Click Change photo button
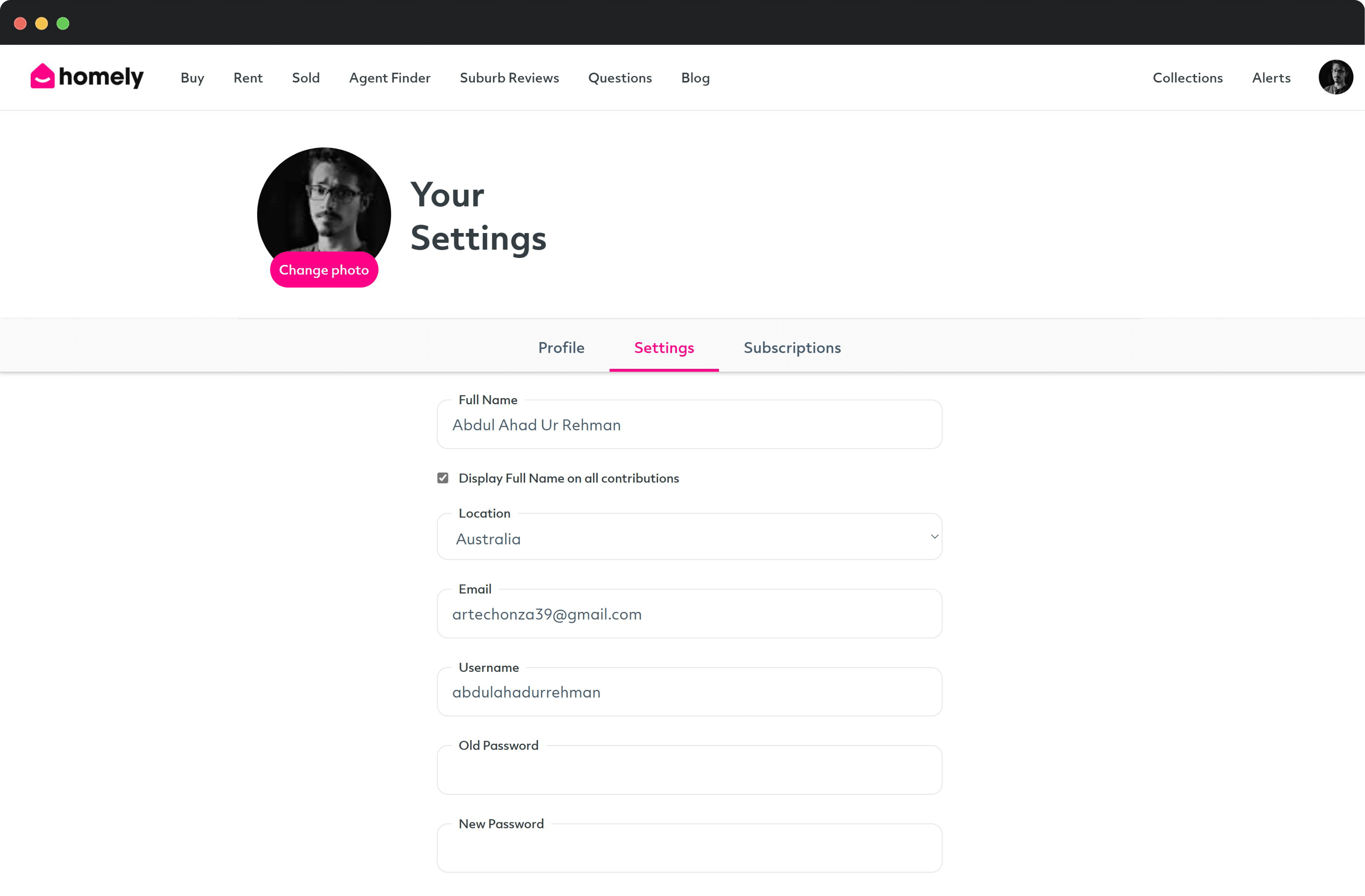1365x896 pixels. coord(324,269)
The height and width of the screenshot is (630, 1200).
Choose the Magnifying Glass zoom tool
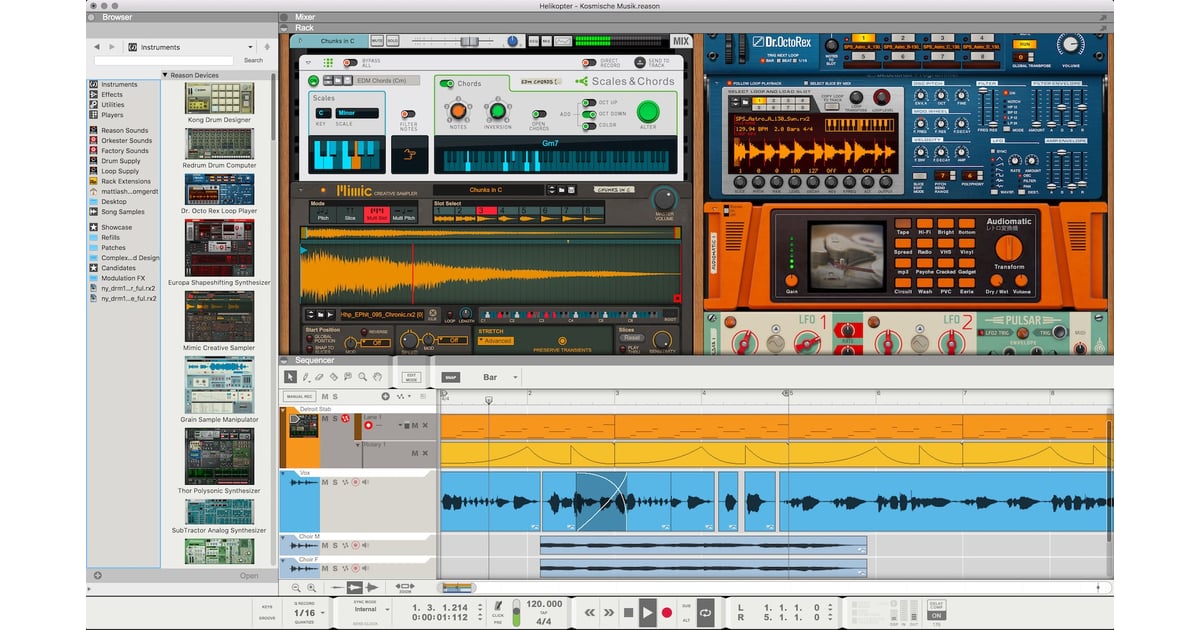(362, 377)
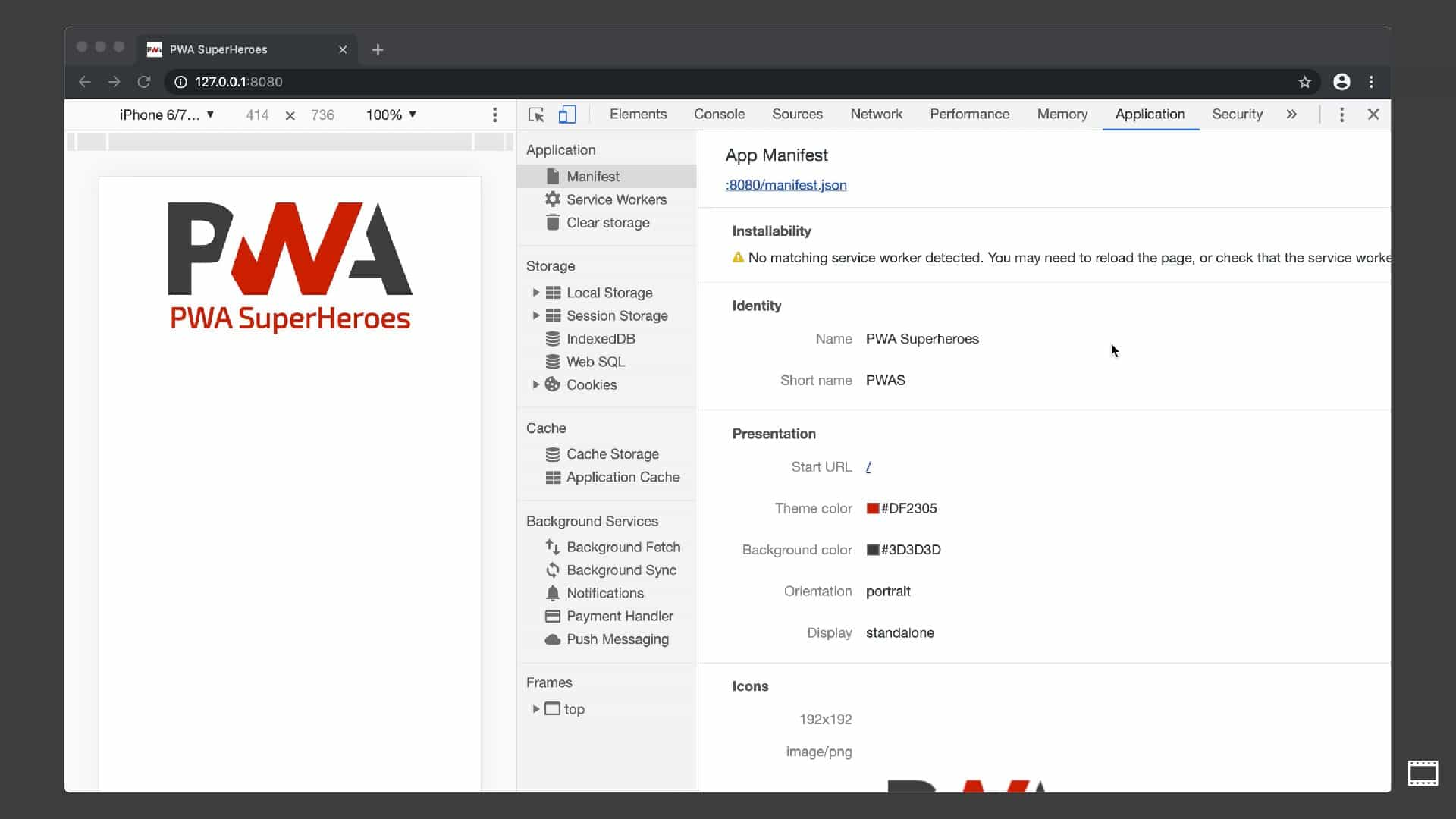Click the device width field showing 414
1456x819 pixels.
(257, 115)
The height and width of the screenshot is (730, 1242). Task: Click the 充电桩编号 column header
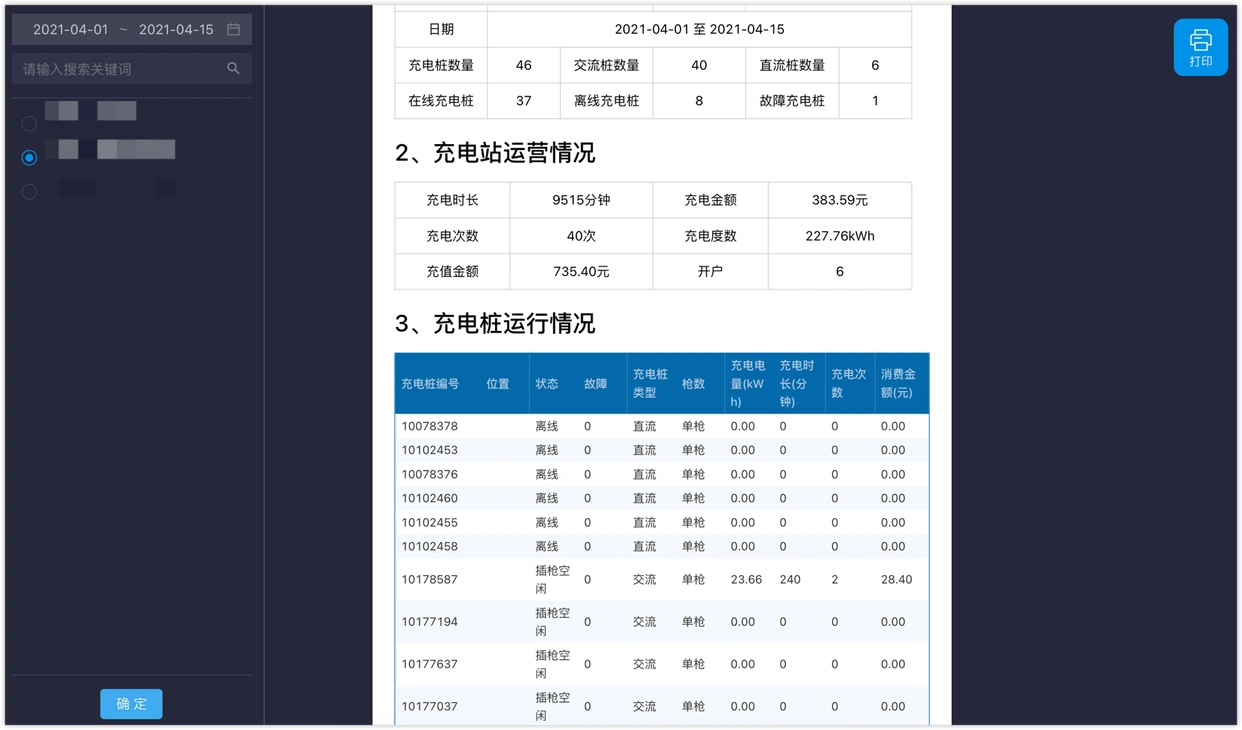tap(431, 383)
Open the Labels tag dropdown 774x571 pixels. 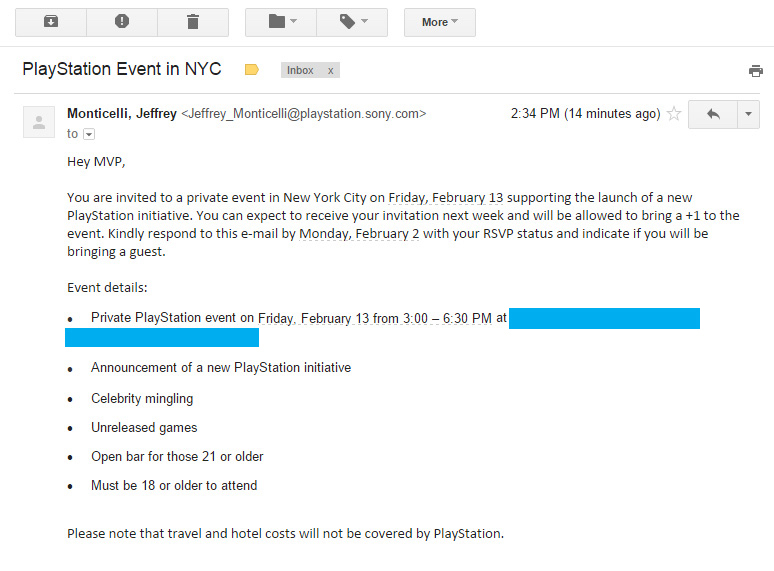[353, 21]
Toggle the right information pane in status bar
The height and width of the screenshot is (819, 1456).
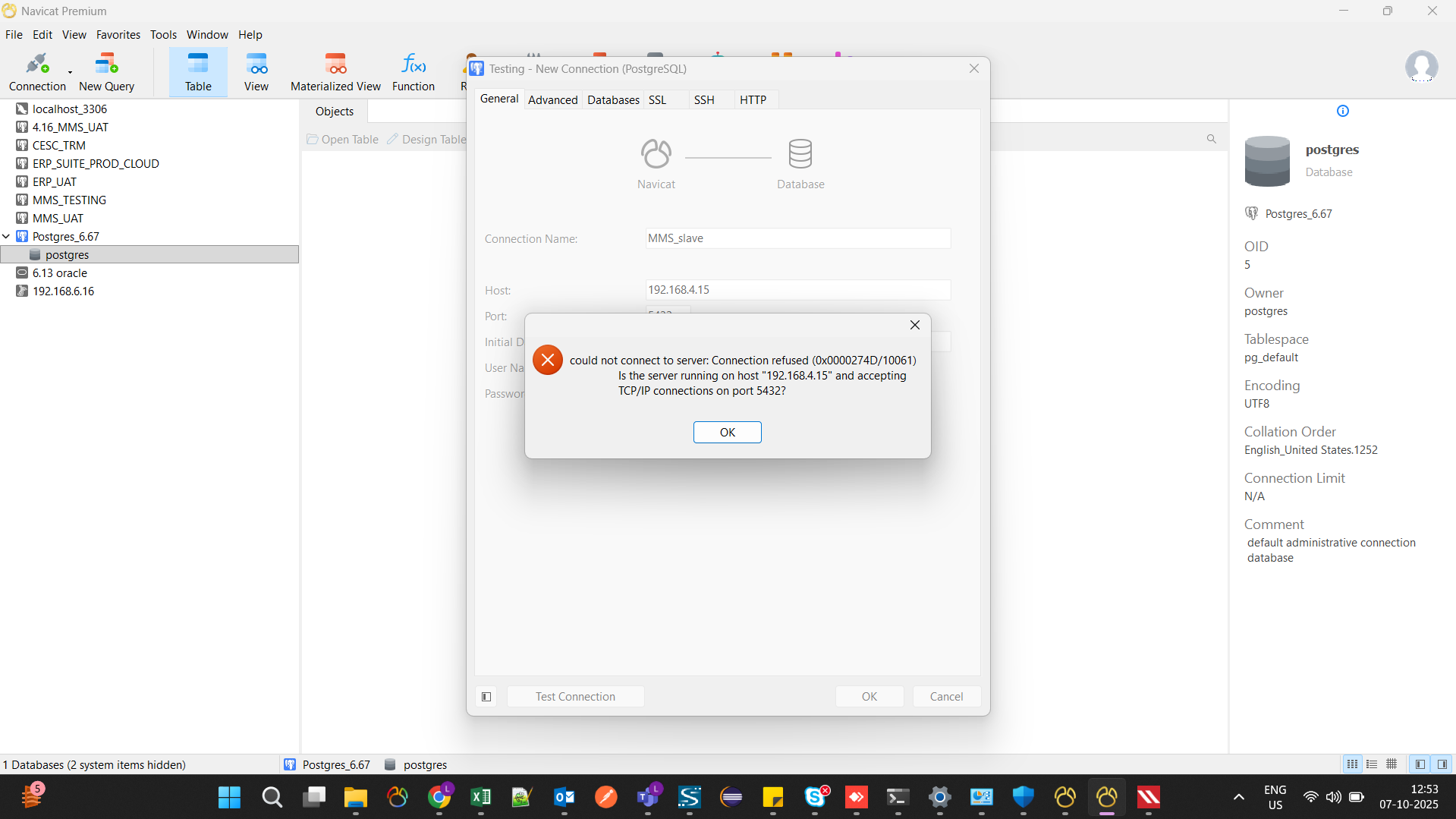(x=1442, y=764)
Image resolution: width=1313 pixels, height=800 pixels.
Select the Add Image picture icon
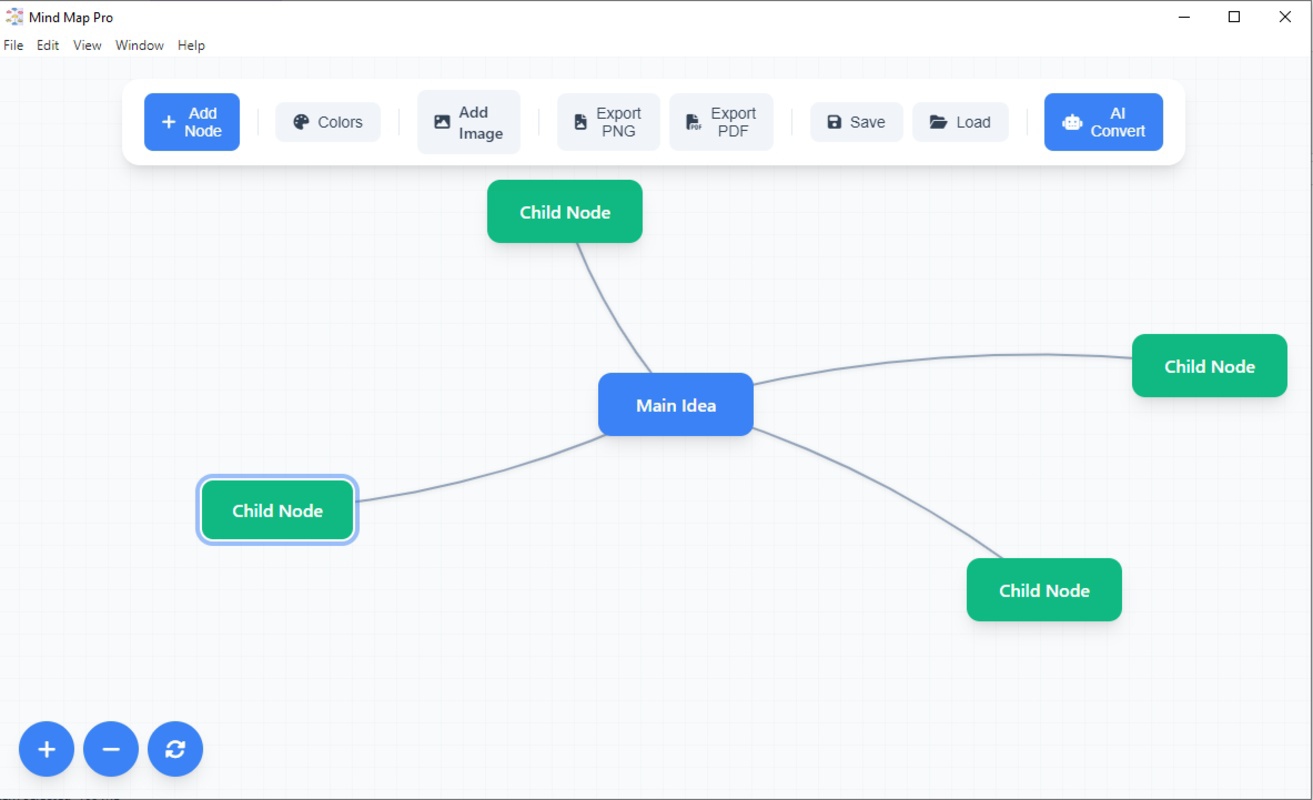coord(442,120)
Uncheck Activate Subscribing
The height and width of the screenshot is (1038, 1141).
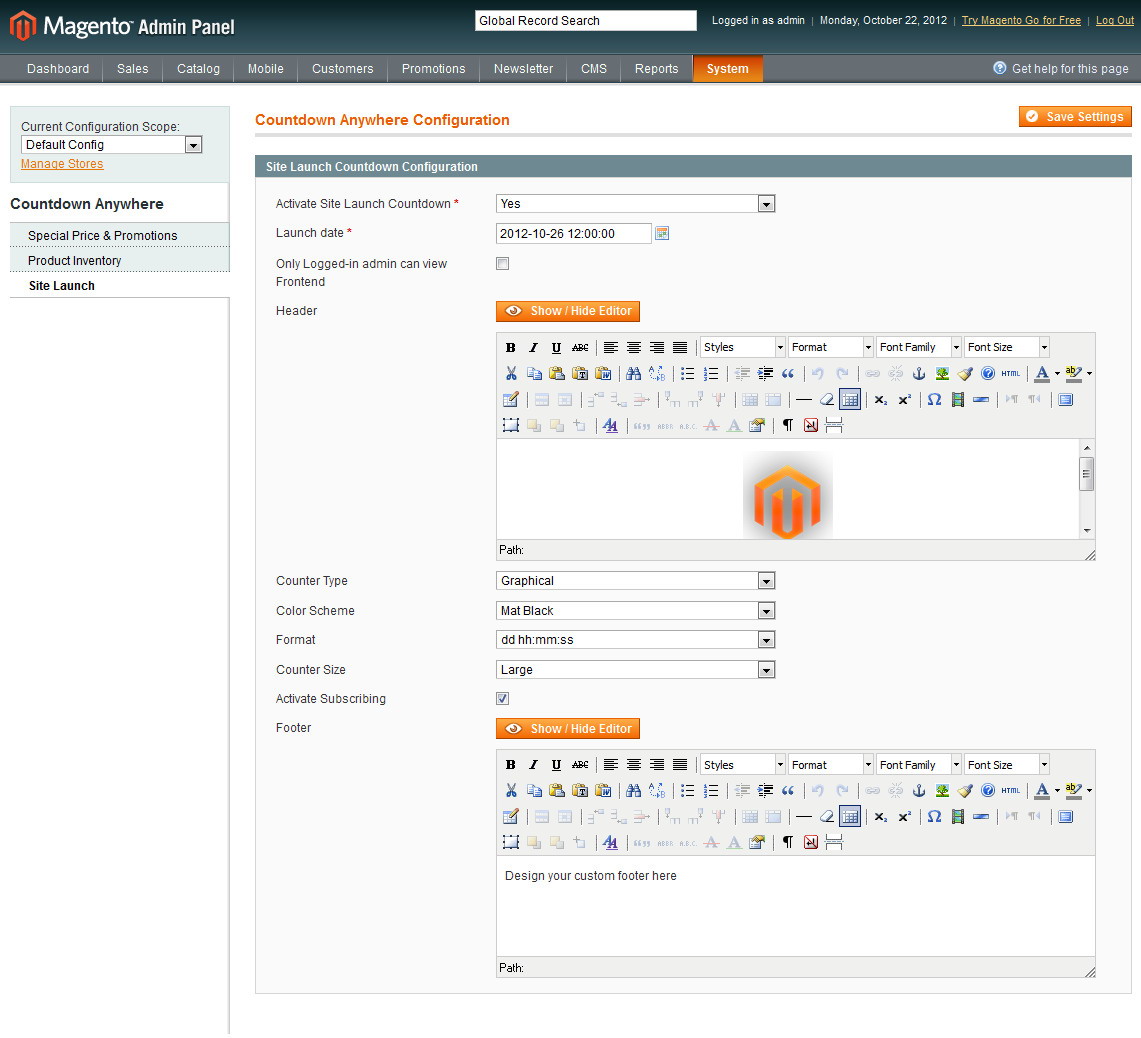tap(502, 698)
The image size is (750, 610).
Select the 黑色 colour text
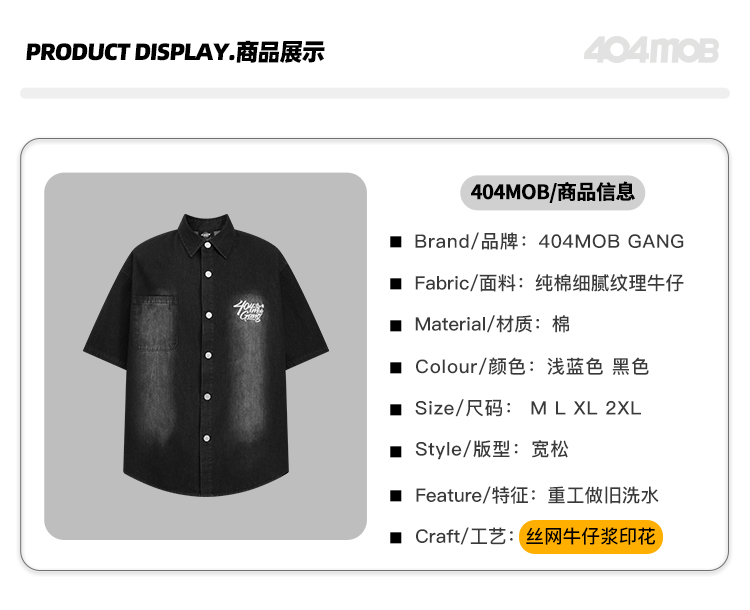(x=630, y=367)
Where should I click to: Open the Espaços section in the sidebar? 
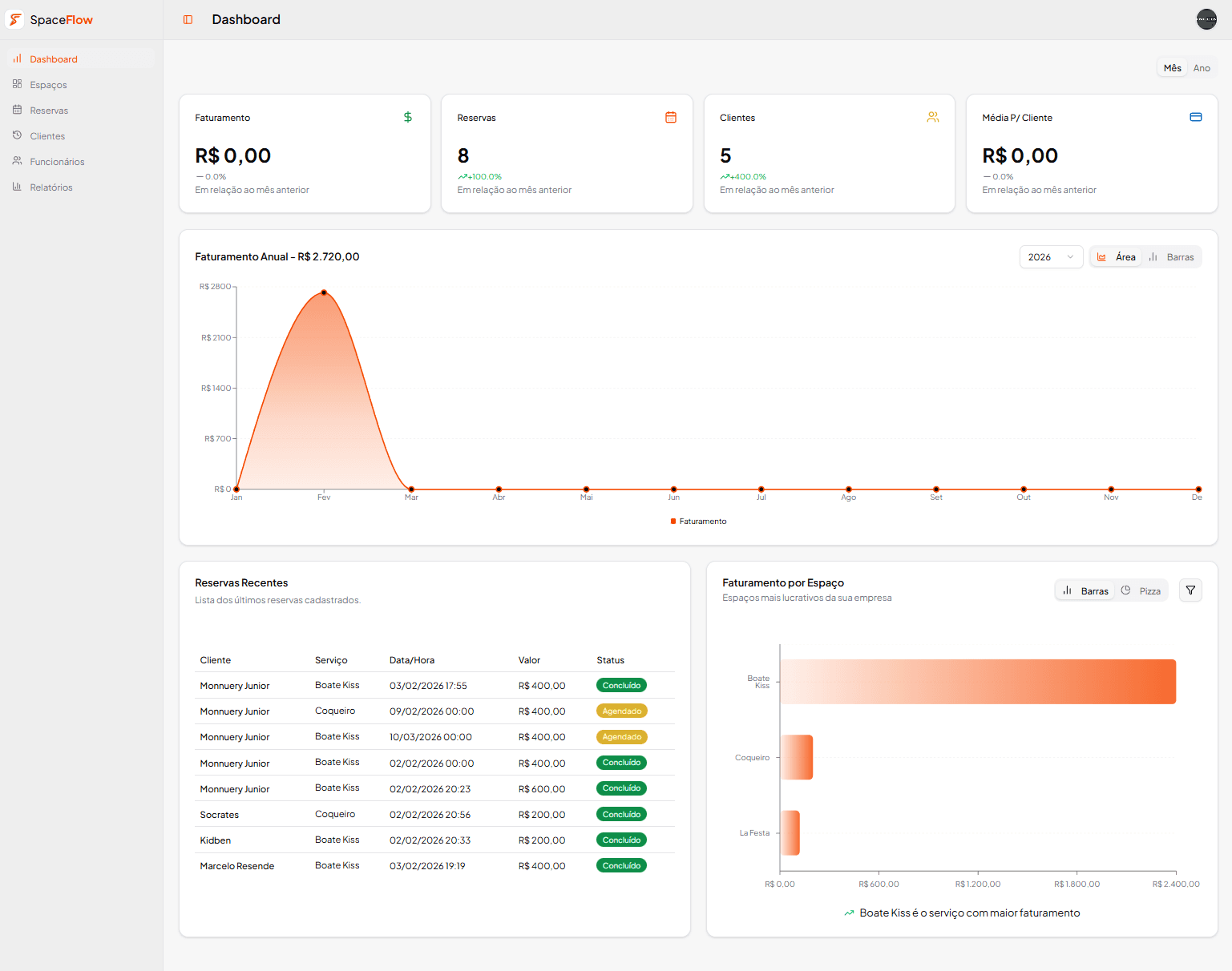click(x=48, y=84)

Brief: Switch "sidebar" to "side panel" in the lines from the one containing "Where should I" through the end of the listing, inclusive, and give those lines again with nothing else changed. Leave the pictures out of your answer.

Written response:
Where should I click to: Open the Espaços section in the side panel? 
click(x=48, y=84)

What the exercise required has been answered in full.